Donald Trump asumió nuevamente la presidencia de Estados Unidos el 20 de enero de 2025, tras superar diversas causas judiciales, incluyendo la insurrección del Capitolio en 2021. En su primer día en la Casa Blanca, firmó una serie de órdenes ejecutivas que marcaron un regreso contundente a su estilo de gobierno, caracterizado por decisiones rápidas y polémicas que buscan desmantelar las políticas de su predecesor, Joe Biden, y reafirmar su lema ‘Make America Great Again’.
Desde el inicio de su segundo mandato, Trump ha tomado medidas significativas. El mismo 20 de enero, indultó a miles de participantes del asalto al Capitolio y firmó una orden ejecutiva para eliminar la ciudadanía por nacimiento. Además, declaró una emergencia en la frontera con México, lo que intensificó su política migratoria. También retiró a Estados Unidos de la Organización Mundial de la Salud y de acuerdos medioambientales como el Acuerdo de París, y declaró una “emergencia energética nacional” para impulsar la explotación de recursos.
Durante febrero, Trump continuó con su agenda proteccionista, imponiendo aranceles del 25% a productos de México y Canadá, y del 10% a importaciones de China. A pesar de enfrentar bloqueos judiciales, mantuvo su promesa de deportaciones masivas y comenzó a implementar recortes de personal en agencias federales, en colaboración con Elon Musk.

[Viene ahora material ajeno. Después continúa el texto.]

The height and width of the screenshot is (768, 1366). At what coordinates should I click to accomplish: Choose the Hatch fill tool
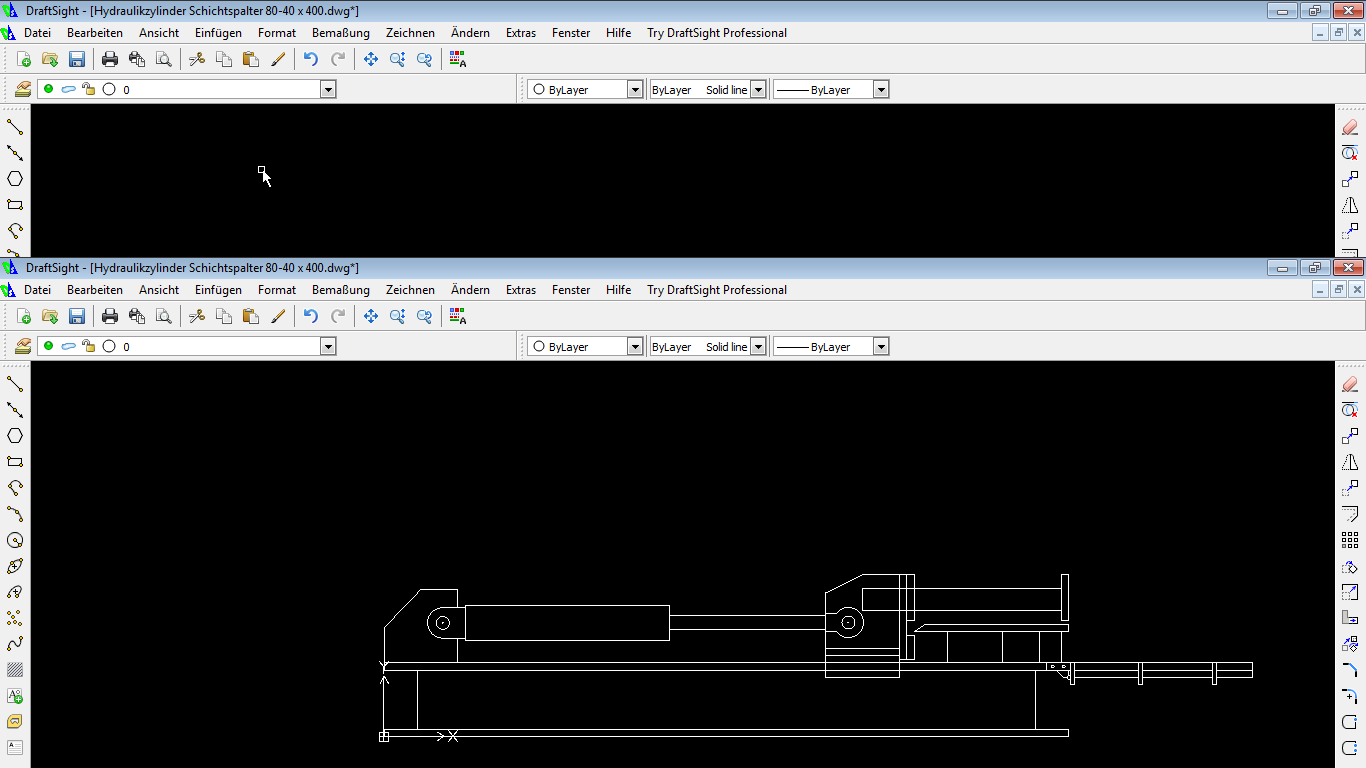[x=15, y=670]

En marzo, sus políticas comerciales provocaron agitación en los mercados financieros. Trump pronunció un discurso ante el Congreso y anunció aranceles adicionales sobre acero y aluminio, además de cancelar beneficios migratorios que afectaron a cientos de miles de personas. También inició una cruzada contra universidades, recortando subvenciones a instituciones como Harvard.
Al llegar a abril, Trump celebró sus primeros 100 días en el cargo con la declaración de una emergencia económica y la imposición de tarifas arancelarias a casi todas las importaciones. En mayo, presentó su propuesta de presupuesto para el año fiscal 2026, que incluía recortes significativos en el gasto federal, y realizó su primer viaje internacional a Arabia Saudita y otros países del Golfo, buscando atraer inversiones.
Junio fue testigo de protestas masivas en Estados Unidos bajo el lema “No Kings”, y de una ruptura pública entre Trump y Musk. En el ámbito internacional, Trump tomó decisiones militares al atacar instalaciones nucleares en Irán, lo que llevó a un cese al fuego tras 12 días de enfrentamientos.
En julio, la Cámara de Representantes aprobó un proyecto fiscal que incluía recortes en programas sociales, mientras Texas enfrentaba una crisis por inundaciones. Trump logró un acuerdo comercial con la Unión Europea, pero mantuvo su postura dura en aranceles.
Agosto trajo nuevos aranceles y la federalización del Departamento de Policía de Washington D.C. Trump también ordenó una campaña militar contra cárteles de drogas en el Caribe y se reunió con el presidente ruso, Vladimir Putin, para discutir la guerra en Ucrania.
Septiembre estuvo marcado por la falta de un acuerdo presupuestario en el Congreso, lo que llevó a un posible cierre del Gobierno. Trump presentó un “plan de paz” para Gaza y descalificó la lucha antidrogas de Colombia, mientras que en octubre, el cierre del Gobierno se hizo realidad, afectando a miles de funcionarios.
En noviembre, se puso fin al cierre gubernamental más largo de la historia de Estados Unidos, mientras Trump intensificó las operaciones militares en el Caribe. Diciembre trajo tensiones diplomáticas con Colombia y Venezuela, culminando en la captura de Nicolás Maduro en enero de 2026, lo que generó un clima de tensión en las relaciones de Estados Unidos con América Latina.
A medida que avanza su segundo mandato, Trump ha intensificado sus presiones sobre Groenlandia y ha amenazado con acciones militares contra Irán, en un contexto de creciente inestabilidad en la región.